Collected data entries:

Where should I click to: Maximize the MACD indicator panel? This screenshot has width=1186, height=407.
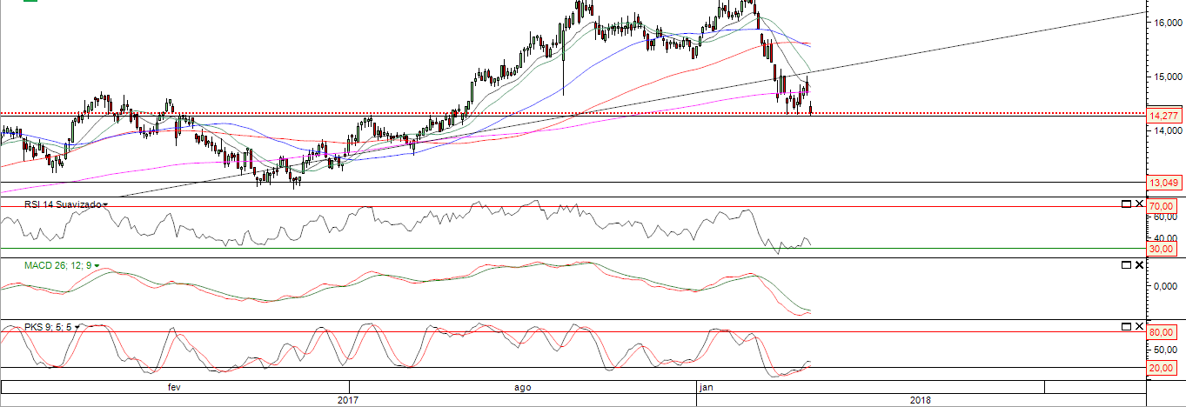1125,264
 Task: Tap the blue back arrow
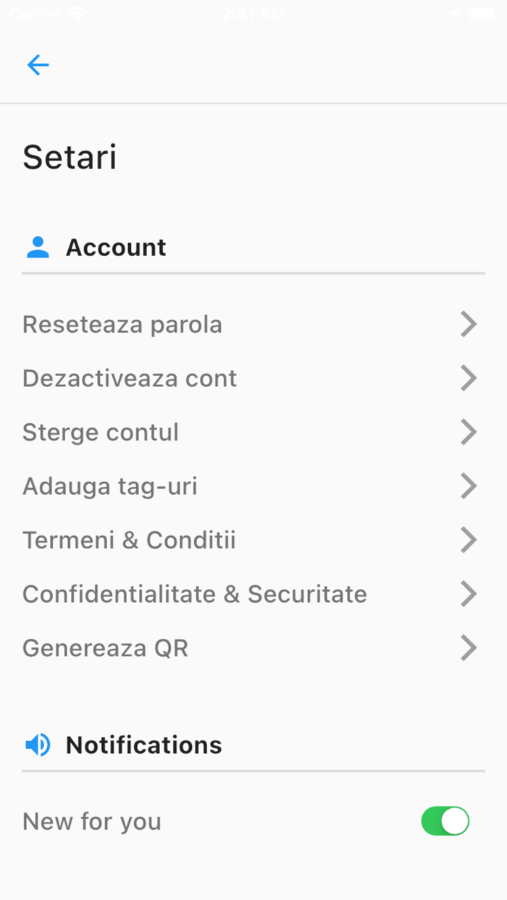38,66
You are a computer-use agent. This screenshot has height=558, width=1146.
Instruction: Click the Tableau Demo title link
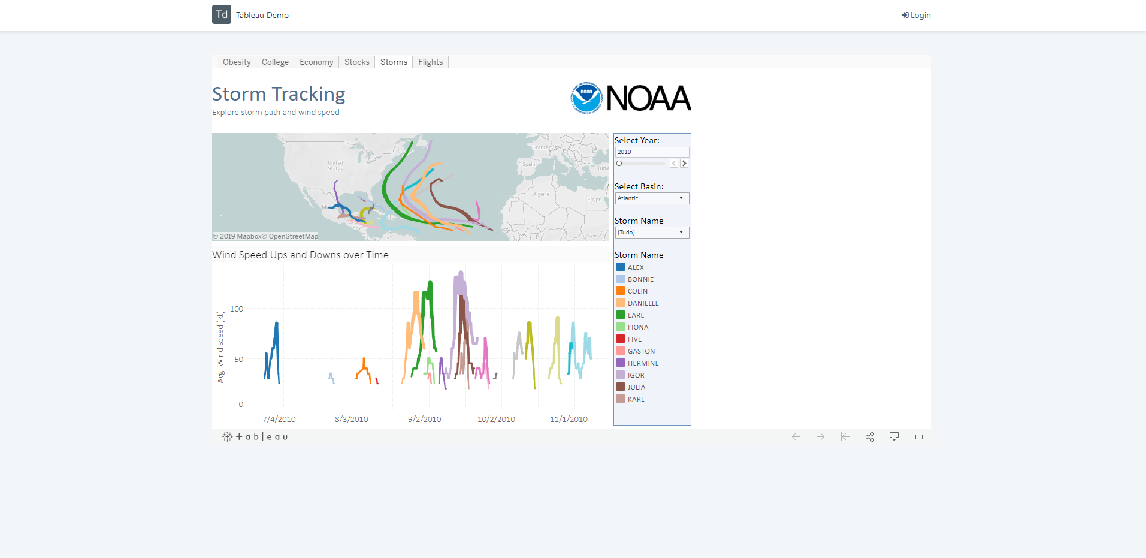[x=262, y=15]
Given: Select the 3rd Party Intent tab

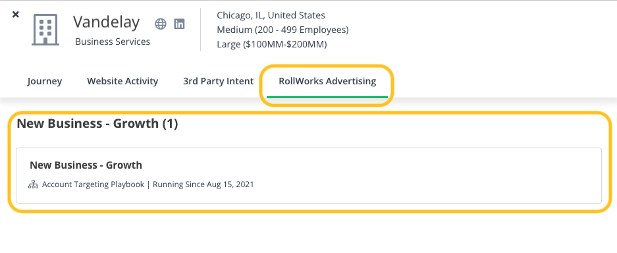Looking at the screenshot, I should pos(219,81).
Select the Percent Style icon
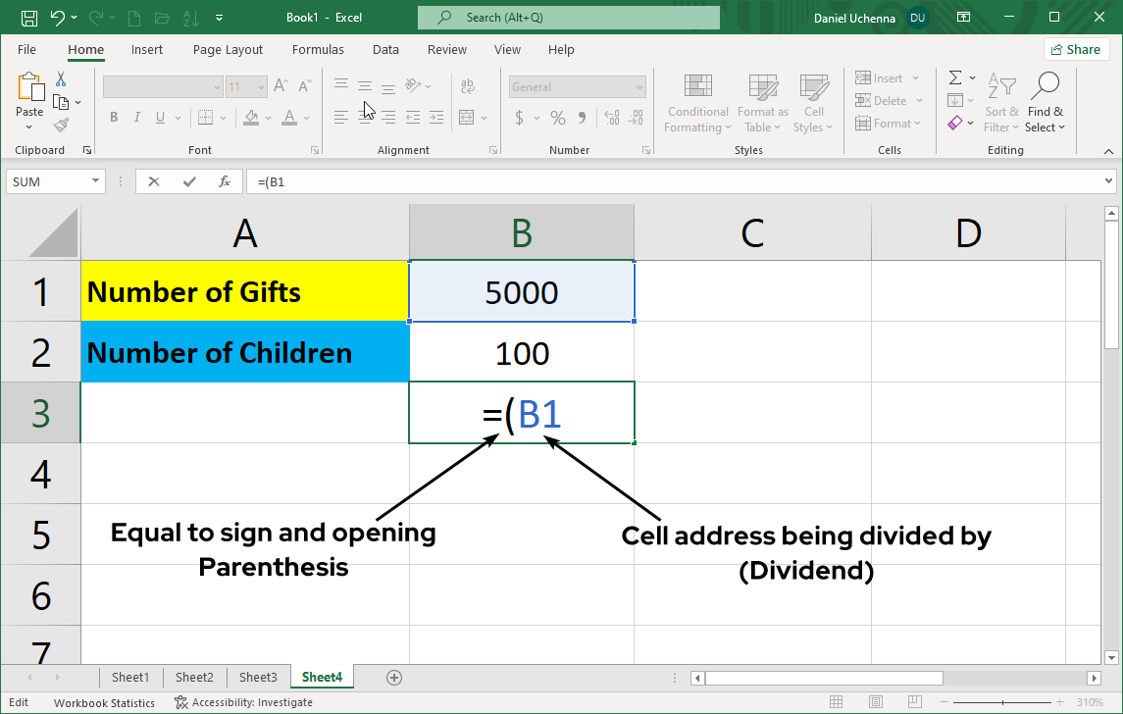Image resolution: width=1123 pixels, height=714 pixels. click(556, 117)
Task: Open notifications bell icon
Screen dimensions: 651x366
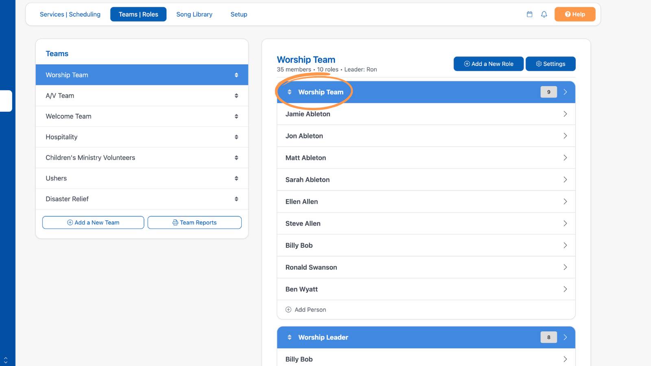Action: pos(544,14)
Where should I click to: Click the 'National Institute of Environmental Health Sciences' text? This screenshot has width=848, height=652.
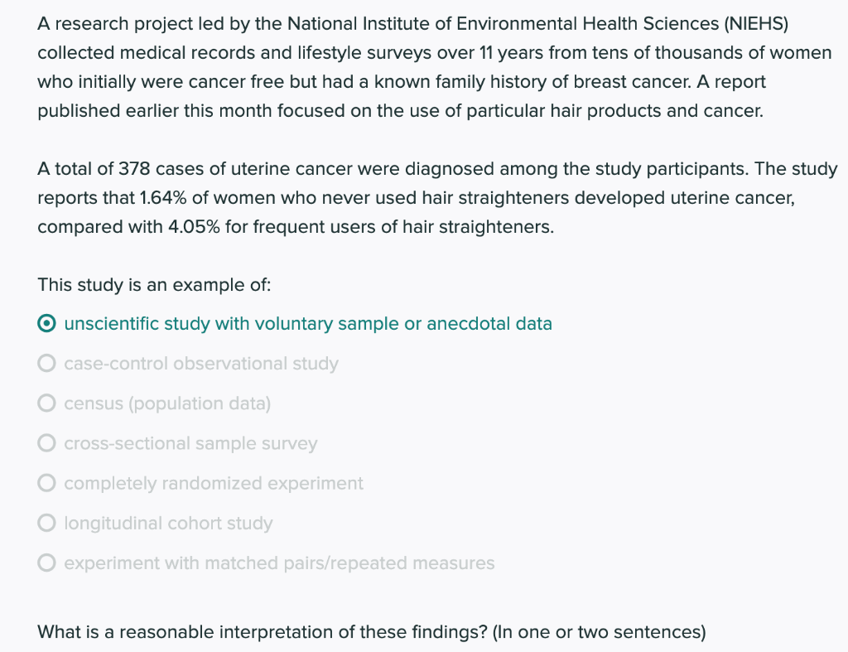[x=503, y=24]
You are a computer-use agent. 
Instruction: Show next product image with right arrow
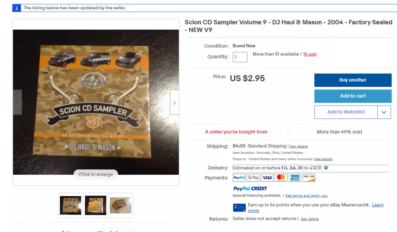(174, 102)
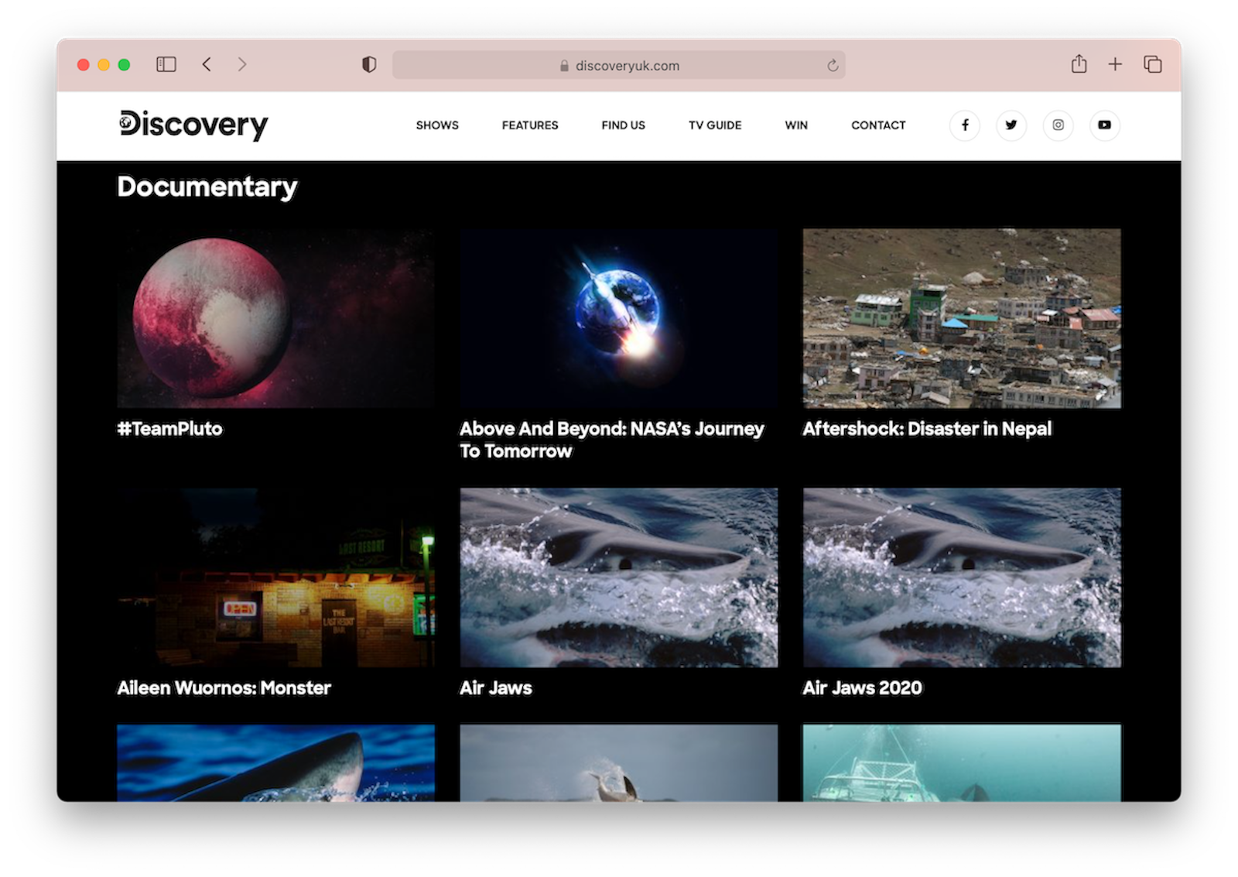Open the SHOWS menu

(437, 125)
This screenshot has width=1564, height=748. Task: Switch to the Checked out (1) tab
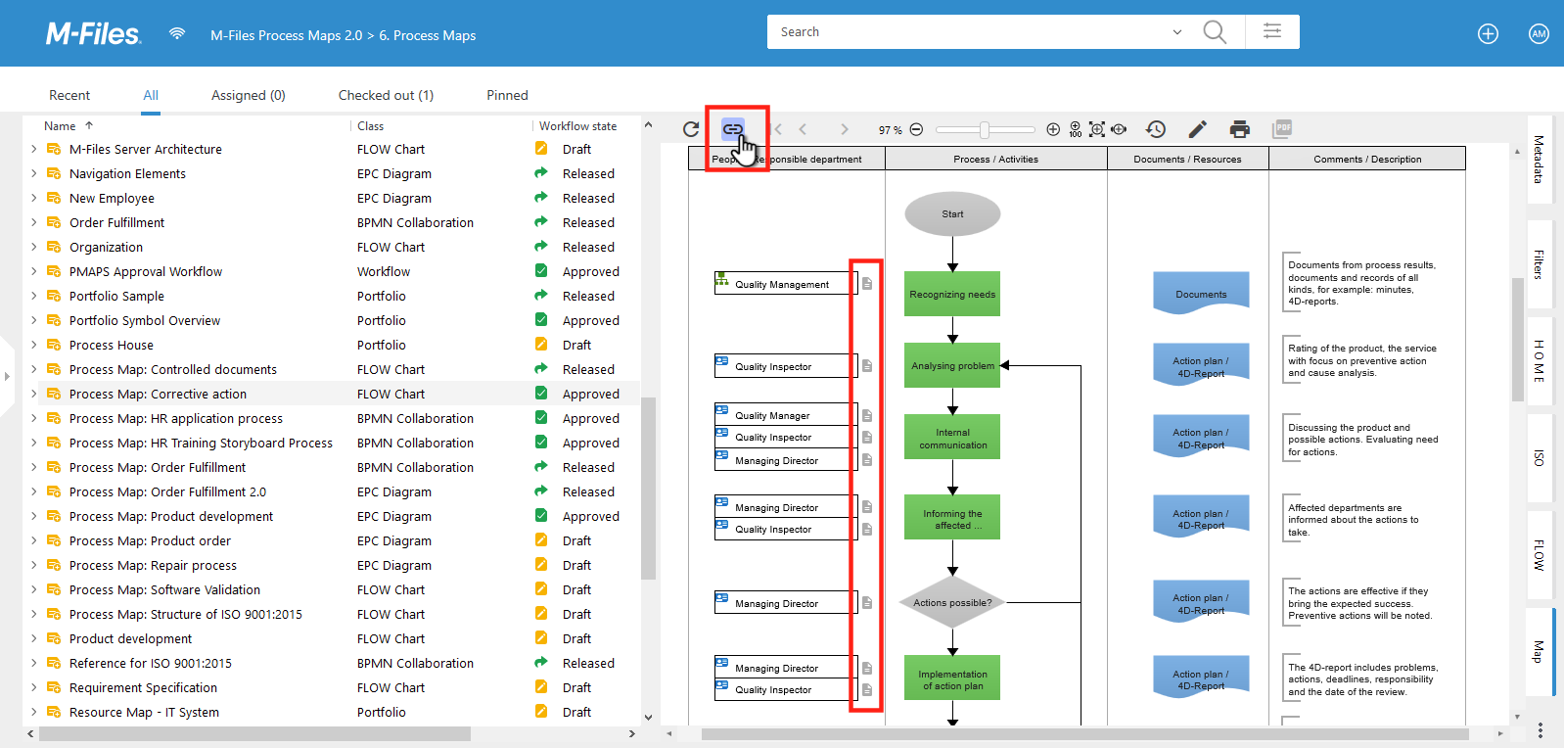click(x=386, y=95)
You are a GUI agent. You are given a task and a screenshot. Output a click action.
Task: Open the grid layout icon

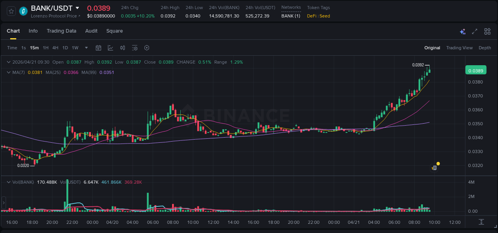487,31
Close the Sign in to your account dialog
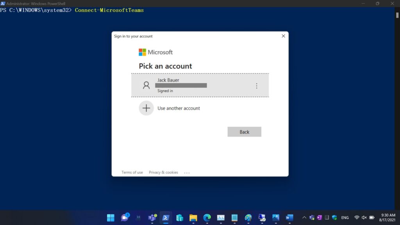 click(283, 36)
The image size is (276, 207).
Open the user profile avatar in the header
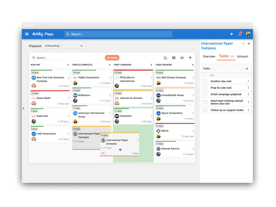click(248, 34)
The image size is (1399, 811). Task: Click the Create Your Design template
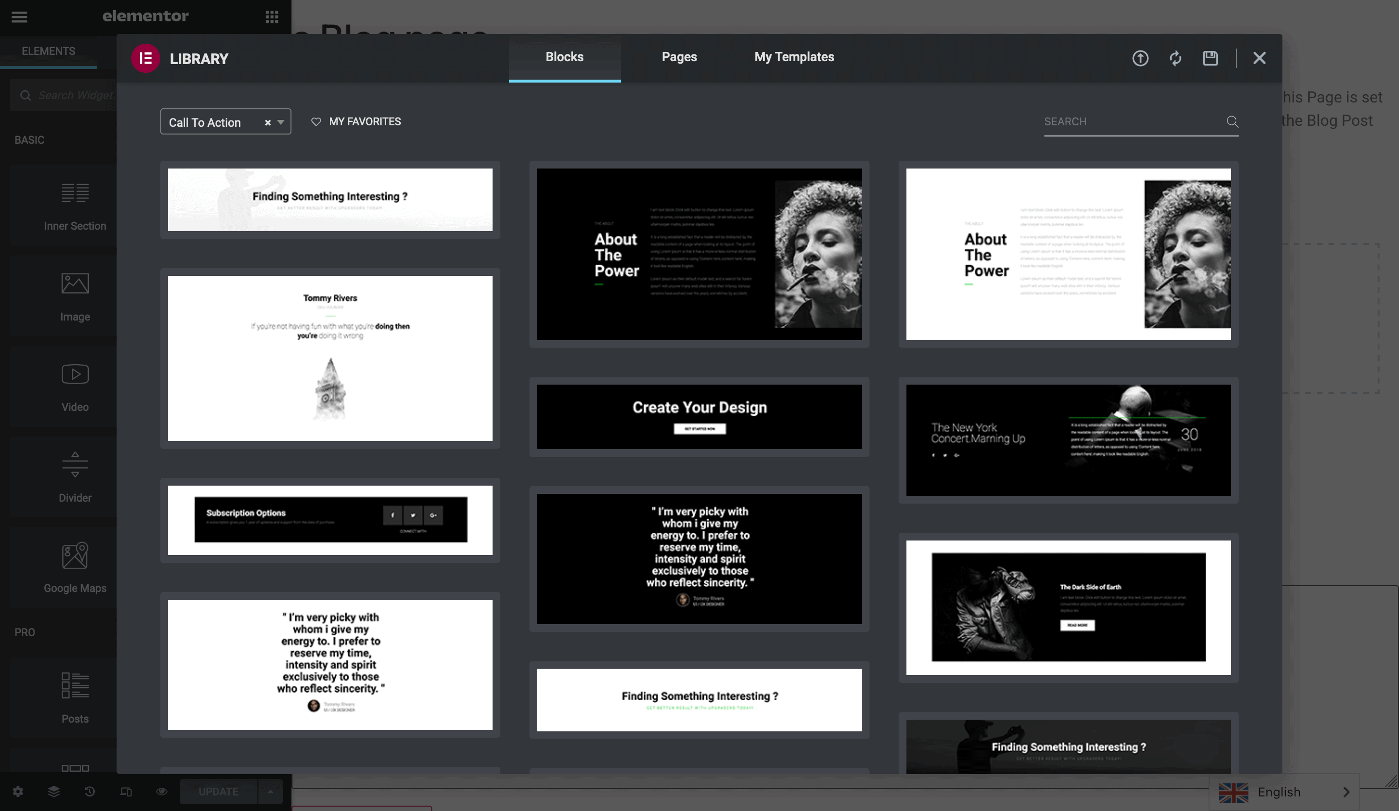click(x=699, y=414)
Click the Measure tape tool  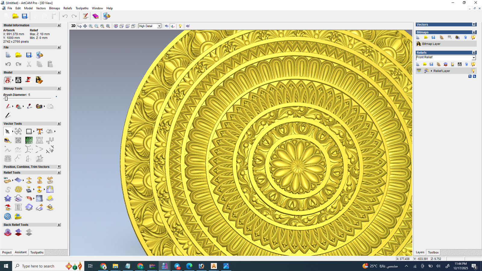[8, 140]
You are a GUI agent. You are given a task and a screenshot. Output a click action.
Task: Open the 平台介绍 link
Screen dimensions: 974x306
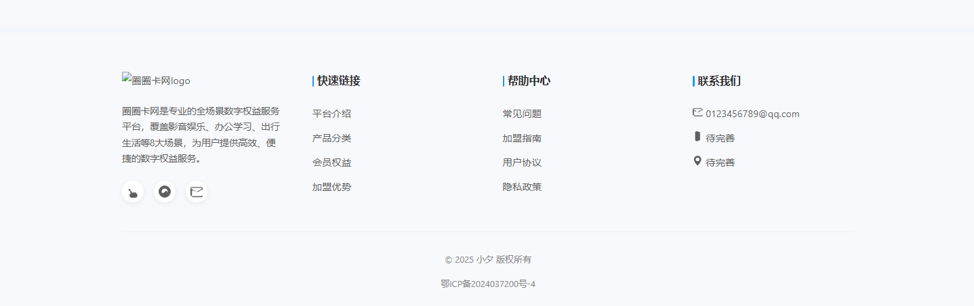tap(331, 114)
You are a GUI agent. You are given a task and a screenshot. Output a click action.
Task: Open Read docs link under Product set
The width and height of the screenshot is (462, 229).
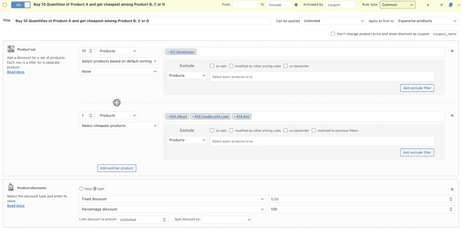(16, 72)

* _WHAT THIS TASK INVOLVES_: Considering only the records above, state the number of lines that include the word "computer", with nothing added.

* _EXERCISE RESULT_: 2